“What fascinates me is the distinction between being incredibly caught up in doing, and just being.
On 23 April 2012 I posted on Facebook ‘Has anyone seen my oomph?’
I didn’t think much of it. I just had no energy. But that’s normal, right?
At the time, I was working a crazy full time job that had me often practically working overnight. I thought that, because I seemed to be managing, I didn’t need to sleep, I filled my diary with commitments, I was a barrister and it all piled up on me. I was surrounded by very driven and ambitious people and I pushed myself to keep up with them. I felt inadequate. It’s a big thing, needing to be approved of, so I just felt like I needed to work harder to take my place beside them.
By the end of 2012 I was sitting in my chambers bawling my eyes out for days. I didn’t actually trust my own judgement. My theme for the year had been to back myself because I’d really stopped doing that. Any decisions needed to be run by a “committee”. It was just horrendous. There was so much fear, of not being good enough, that I’d make mistakes, that people would think I was an idiot.
At that time I had what you’d call a mental breakdown. My mind completely lacked resilience. My body was the same.
I had a friend – a very senior member of the bar – and she loved my work. She used to say ‘I wish you could see what I can see.’ She came from a family who were all involved in personal development. She could see the innate goodness and perfection that was in me – in all of us. My fear was really masking it. She could see it, but I couldn’t so I simply drove myself more and more into the ground.
Eventually I went looking for what she could see and began the sacred journey within. I connected with my essential self that is perfect, loving and lovable, and innately good. My mental state shifted completely. This process had such a profound effect on me and it was the beginning of something quite magnificent. I wondered how I could get out of being a lawyer because that fight to prove who I was, was over. And I just wanted to be. To stop doing. To just be.
That ‘doing-ness’ had been all about the need for external approval. In fact when people asked me how I was, I really didn’t know and all I could say was I was really busy. There were days where I was not producing natural energy. The day I asked the ‘oomph’ question, I was conscious I was exhausted. I’d had various non-specific diagnoses in the four years leading up to this, fibromyalgia, Myalgic Encephalitis (known as ME) and Chronic Fatigue. But the doctors really didn’t know. I was in bed for a few weeks feeling really tired and it turns out in that period I had Glandular Fever. But I just didn’t know at the time.
I thought I needed to just keep going and drink more coffee.
It was a month after beginning the journey to ‘being’, on 3 January 2013, that I was diagnosed with a huge cancerous mass in my belly that must have been there for at least 12 months. There was a part of me that just knew that the healing had already begun.
If only I’d known what I know now – that my body was riddled with inflammation from stress and a pretty poor diet. In 2011 I’d given up sugar, after having eaten way too much of it for many years. Someone told me I needed more protein to replace the sugar. For the first time I started having dairy. And I fell for that thing where people talk about having lots of fat. I’ve always loved cheese, I had lots of full cream milk. I was eating more meat and dairy than in my whole life.

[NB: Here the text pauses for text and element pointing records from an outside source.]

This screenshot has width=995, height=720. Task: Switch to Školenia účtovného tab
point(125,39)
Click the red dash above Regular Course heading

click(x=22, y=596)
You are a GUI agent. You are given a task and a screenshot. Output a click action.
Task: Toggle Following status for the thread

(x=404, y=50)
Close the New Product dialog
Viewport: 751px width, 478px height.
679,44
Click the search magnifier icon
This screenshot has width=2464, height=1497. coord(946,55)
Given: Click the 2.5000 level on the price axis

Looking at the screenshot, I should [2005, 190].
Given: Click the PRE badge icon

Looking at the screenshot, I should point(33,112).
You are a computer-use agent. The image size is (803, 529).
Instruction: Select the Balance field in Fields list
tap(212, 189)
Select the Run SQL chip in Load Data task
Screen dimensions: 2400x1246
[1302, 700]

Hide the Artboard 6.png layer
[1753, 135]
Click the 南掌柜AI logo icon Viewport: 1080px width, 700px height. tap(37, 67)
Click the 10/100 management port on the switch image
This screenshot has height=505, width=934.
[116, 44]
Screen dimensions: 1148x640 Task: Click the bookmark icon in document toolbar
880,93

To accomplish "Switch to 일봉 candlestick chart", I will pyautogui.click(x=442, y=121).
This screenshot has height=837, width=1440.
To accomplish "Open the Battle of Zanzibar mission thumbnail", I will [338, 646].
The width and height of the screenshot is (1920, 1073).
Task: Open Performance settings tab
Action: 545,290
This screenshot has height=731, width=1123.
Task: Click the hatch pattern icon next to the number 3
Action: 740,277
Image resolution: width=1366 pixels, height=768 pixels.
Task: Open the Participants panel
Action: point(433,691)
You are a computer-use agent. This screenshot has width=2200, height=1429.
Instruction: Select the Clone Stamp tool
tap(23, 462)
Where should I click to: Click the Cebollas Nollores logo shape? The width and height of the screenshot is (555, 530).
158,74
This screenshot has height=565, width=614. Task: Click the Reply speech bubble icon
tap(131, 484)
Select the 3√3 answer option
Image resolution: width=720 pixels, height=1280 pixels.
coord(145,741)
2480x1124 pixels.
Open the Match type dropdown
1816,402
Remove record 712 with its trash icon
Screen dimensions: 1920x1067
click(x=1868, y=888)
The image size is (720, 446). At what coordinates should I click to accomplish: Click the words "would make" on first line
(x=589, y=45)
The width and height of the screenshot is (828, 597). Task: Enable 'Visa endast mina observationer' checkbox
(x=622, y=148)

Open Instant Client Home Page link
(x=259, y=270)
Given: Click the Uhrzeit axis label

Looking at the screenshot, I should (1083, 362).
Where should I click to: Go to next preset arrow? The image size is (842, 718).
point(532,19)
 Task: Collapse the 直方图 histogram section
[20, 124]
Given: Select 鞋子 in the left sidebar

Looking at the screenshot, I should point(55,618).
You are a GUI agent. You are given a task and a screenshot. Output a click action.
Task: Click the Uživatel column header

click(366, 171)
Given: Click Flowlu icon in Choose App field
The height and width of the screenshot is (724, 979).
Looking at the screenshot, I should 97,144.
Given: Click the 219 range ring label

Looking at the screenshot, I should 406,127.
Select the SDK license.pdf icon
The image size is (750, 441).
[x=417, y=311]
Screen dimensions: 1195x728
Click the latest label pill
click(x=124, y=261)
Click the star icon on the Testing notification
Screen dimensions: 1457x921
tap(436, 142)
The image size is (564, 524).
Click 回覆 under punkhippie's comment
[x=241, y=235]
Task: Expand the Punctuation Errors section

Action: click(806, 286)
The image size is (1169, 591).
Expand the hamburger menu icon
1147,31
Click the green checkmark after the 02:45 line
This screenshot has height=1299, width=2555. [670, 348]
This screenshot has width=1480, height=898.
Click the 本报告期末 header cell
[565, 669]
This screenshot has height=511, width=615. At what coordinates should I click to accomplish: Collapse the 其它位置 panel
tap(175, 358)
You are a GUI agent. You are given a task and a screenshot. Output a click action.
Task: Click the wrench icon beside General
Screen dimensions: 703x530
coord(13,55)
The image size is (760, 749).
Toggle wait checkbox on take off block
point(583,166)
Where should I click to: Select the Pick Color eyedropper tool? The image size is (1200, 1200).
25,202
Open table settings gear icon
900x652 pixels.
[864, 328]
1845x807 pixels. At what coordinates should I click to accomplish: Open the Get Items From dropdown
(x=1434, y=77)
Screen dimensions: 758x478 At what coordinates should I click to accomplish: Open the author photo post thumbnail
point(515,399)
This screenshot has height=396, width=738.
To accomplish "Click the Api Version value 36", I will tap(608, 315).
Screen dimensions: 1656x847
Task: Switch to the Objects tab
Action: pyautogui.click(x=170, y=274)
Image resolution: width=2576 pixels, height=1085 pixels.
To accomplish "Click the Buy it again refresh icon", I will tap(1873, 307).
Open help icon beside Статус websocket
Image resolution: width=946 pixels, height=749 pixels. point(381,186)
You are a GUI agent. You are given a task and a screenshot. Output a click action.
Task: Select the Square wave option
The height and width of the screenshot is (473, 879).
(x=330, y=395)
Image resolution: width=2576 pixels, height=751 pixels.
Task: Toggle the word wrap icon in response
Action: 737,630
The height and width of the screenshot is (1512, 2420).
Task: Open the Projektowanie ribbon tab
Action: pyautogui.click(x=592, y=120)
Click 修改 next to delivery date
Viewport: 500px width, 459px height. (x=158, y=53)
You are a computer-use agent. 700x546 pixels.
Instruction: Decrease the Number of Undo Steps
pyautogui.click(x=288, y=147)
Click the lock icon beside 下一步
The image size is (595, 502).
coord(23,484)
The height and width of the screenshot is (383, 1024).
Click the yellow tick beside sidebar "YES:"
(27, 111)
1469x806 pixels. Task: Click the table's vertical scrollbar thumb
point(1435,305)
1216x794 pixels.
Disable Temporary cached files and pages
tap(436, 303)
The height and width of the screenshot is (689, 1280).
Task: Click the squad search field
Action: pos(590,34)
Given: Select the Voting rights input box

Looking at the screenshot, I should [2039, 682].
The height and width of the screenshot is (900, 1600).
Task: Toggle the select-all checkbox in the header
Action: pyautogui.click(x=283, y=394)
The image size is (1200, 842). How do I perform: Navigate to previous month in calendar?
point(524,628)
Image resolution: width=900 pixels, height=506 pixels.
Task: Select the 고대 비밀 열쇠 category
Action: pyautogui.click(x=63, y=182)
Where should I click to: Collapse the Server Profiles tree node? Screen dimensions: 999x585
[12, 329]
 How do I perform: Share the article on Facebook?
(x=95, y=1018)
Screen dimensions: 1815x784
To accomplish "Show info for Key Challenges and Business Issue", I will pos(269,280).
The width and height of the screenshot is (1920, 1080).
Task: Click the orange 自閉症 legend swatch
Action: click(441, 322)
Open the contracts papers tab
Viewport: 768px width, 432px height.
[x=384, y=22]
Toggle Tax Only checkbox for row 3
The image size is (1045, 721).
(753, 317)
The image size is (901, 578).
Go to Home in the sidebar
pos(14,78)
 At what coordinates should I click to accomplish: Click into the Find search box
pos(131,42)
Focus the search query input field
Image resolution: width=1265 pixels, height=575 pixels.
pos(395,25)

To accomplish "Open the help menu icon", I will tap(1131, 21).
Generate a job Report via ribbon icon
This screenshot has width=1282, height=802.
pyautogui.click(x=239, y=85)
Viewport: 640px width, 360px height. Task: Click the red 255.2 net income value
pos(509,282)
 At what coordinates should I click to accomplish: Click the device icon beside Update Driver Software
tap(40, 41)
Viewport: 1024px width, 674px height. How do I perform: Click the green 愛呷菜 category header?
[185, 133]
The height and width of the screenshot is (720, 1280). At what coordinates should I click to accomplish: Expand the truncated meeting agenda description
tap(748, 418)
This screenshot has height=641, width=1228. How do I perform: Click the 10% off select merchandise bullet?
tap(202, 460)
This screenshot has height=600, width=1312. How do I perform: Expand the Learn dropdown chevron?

I’ve always erred towards being vegetarian and it makes me sick to think of what I did. In fact, I didn’t eat a lot of vegetables.
Is it any wonder I got cancer?
I had the awareness that something was wrong, but not the knowledge.
I went to a doctor and did some blood tests. The only thing that stood out was a serious Vitamin D deficiency which is now a known marker that your body has cancer, or is susceptible to it.
Because of the mind-body connection it’s difficult to say which came first. My mental state was a reflection of my physical state, they were in tandem and they were both falling apart. Stress acts as a fertilizer for cancer and recent research confirmed this.
Essentially I made time for my body and mind to rest. It’s amazing what the body can do if left to its own devices.
I’d asked has anyone seen my oomph to the people out there, but I found the answer within. The diagnosis gave me an opportunity to let go of the old life. It was gradual and I started to live a life that was congruent with who I really am, my essential self.
As I was about to start treatment a friend of mine arrived at my doorstep with a book called ‘You Can Conquer Cancer’ and it really resonated with me. It was by Ian Gawler who began a Foundation here in Melbourne decades ago. I came to the centre in the Yarra Valley to do lots of retreats and I later trained here as a meditation teacher. This place has given me a lot of hope, nourishment, phenomenal support and a sense of community.
Being here today celebrates the consolidation of what I’ve learned over the last three years in literally how to ‘just be’.”
Jane Treleaven is a health coach for people with cancer who want to be active in their own recovery plans. She also teaches meditation with a therapeutic focus so that participants can develop the skills to let go of ‘do-ing’ and connect with their own essential self and just ‘be’.